Mit Blick auf die Ausbildungssituation im Land zeigt der Berufsbildungsbericht sehr deutlich, dass 60 Prozent der Ausbildungsverträge mit jungen Männern und nur 40 Prozent mit jungen Frauen abgeschlossen werden. Das heißt, Mädchen müssen verstärkt Möglichkeiten zur Ausbildung erhalten. Besonders sollte auch mittels verschiedenster Maßnahmen erreicht werden, dass Mädchen nicht nur klassisch frauentypische Berufswege einschlagen, sondern stattdessen verstärkt auf die modernen Berufsbilder orientiert werden.
Die Zuschüsse, die Unternehmer im Rahmen des Ausbildungspaktes erhalten, sind hier schon ein Schritt in die richtige Richtung. Gleichzeitig sollten jedoch die Aufklärung bei Arbeitgebern und die Berufsfrühorientierung bei jungen Frauen verstärkt werden. Denn es ist oft auch das überholte Rollenverständnis der Geschlechter, wenn Arbeitgeber lieber junge Männer einstellen oder sich junge Frauen noch immer zumeist auf frauentypische Ausbildungsplätze bewerben. Gerade Arbeitgeber sollte es jedoch interessieren, dass der Anteil weiblicher Azubis bei erfolgreich absolvierten Abschlussprüfungen höher ist als bei männlichen, die Abbrecherquote hingegen unter der der männlichen Azubis liegt.
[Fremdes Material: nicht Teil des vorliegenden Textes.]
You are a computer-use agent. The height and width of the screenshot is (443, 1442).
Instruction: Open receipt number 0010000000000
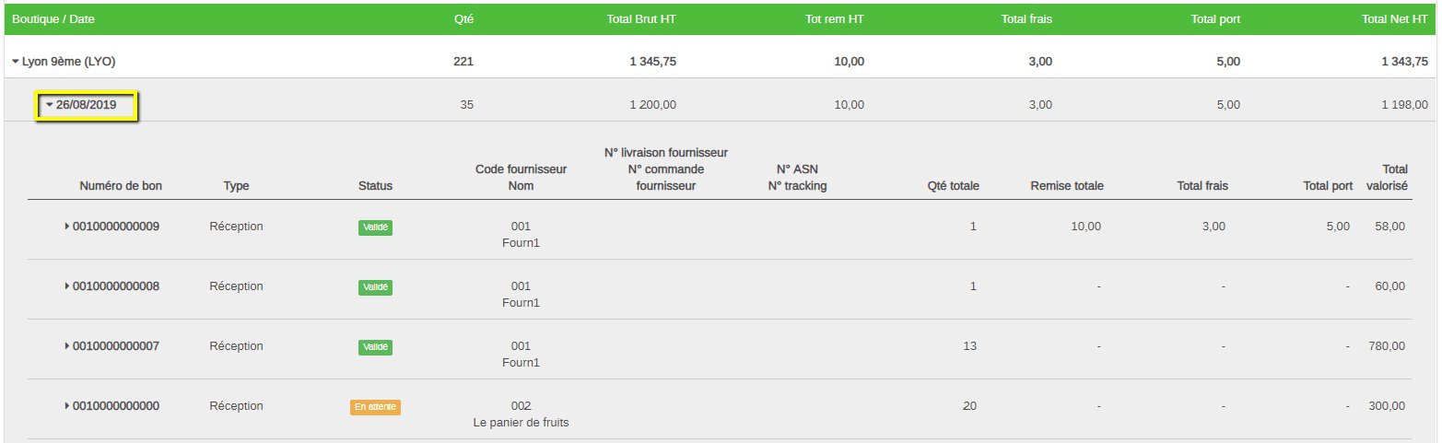coord(116,406)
Zum Zweiten, und das ist noch wichtiger, müssen wir ihnen – und da lege ich wieder ein Hauptaugenmerk auf die Frauen – nach Abschluss der Berufsausbildung den Einstieg auf den ersten Arbeitsmarkt erleichtern. Junge Menschen sollen nicht gezwungen sein, nach Ausbildungsbeendigung das Land zu verlassen, oder aber die,
die ihre Ausbildung außerhalb unseres Bundeslandes absolviert haben, sollen einen Grund haben zurückzukehren. Hier konkurriert Mecklenburg-Vorpommern gerade mit den westlichen Bundesländern, wo der Übergang für Jugendliche an der so genannten zweiten Schwelle zum Arbeitsmarkt leichter ist. Ein Grund dafür mag sicher die Wirtschaftsstruktur in unserem Land sein, denn die Fähigkeit gerade der kleinen Ausbildungsbetriebe, ihre Azubis nach dem Ausbildungsende zu übernehmen, ist eben nur begrenzt.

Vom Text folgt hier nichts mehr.